# Acrylic stain over oil based stain



## ric knows paint (Oct 26, 2011)

DaveandDee said:


> My house has olympic oil based stain and I want to restain with behr acrylic based stain as recommended by consumer reports. will this work?


Well? ...You already know what a leading consumer reporting mag says, so what does Behr say?


----------



## user1007 (Sep 23, 2009)

Please read the BEHR comments from actual consumers on the Consumer Reports site. Most fall into the "What were you thinking...?" category.
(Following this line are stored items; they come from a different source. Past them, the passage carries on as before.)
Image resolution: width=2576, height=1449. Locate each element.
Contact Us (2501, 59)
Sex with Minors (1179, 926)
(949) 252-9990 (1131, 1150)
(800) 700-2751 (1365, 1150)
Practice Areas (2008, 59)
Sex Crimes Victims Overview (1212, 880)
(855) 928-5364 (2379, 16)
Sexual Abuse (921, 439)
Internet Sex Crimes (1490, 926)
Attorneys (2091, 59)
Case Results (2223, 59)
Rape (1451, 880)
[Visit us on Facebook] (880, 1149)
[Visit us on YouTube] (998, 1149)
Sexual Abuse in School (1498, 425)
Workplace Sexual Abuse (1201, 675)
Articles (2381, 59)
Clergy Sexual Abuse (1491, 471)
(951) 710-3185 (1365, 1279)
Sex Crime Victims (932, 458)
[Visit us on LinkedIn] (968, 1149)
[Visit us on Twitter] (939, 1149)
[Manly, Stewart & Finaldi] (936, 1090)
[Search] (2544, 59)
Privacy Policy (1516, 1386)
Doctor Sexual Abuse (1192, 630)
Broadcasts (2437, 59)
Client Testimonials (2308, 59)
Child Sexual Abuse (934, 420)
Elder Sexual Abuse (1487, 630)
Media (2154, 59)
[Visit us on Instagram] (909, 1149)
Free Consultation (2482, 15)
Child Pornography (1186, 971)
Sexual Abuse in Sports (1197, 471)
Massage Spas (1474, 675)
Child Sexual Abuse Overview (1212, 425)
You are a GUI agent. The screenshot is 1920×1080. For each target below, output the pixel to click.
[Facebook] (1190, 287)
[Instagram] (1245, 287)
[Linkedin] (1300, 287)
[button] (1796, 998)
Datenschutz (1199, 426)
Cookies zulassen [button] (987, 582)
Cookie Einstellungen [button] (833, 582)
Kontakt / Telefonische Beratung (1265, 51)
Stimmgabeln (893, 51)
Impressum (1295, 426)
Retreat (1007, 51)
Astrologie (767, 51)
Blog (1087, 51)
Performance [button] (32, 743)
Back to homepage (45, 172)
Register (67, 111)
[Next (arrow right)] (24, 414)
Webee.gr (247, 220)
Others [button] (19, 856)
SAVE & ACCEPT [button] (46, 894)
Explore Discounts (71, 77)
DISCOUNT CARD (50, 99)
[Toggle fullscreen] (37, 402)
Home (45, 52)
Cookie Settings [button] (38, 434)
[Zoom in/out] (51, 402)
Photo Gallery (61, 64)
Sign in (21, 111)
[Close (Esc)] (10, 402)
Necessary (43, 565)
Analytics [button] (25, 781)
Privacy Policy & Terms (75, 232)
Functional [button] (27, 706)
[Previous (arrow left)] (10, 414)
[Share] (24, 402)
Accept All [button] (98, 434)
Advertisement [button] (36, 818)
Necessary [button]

You could put something like Sherwin Williams solid color stain over dried semi-transparent stain. You can get it tinted to any color in the SW collection.


----------



## chrisn (Dec 23, 2007)

DaveandDee said:


> My house has olympic oil based stain and I want to restain with behr acrylic based stain as recommended by consumer reports. will this work?


 
:laughing::laughing::laughing::laughing::laughing:


----------



## Mr. Paint (Nov 10, 2011)

As oil-base stains age the solvents and vehicles disappear leaving a trail of dried pigment behind. Test an area by wire-brushing or pressure washing to see how much of the old pigment comes off. If you have what you consider a stainable surface, try a quality semi-solid or solid stain like Cabot's. Also, remember that most all stain jobs eventually get painted.


----------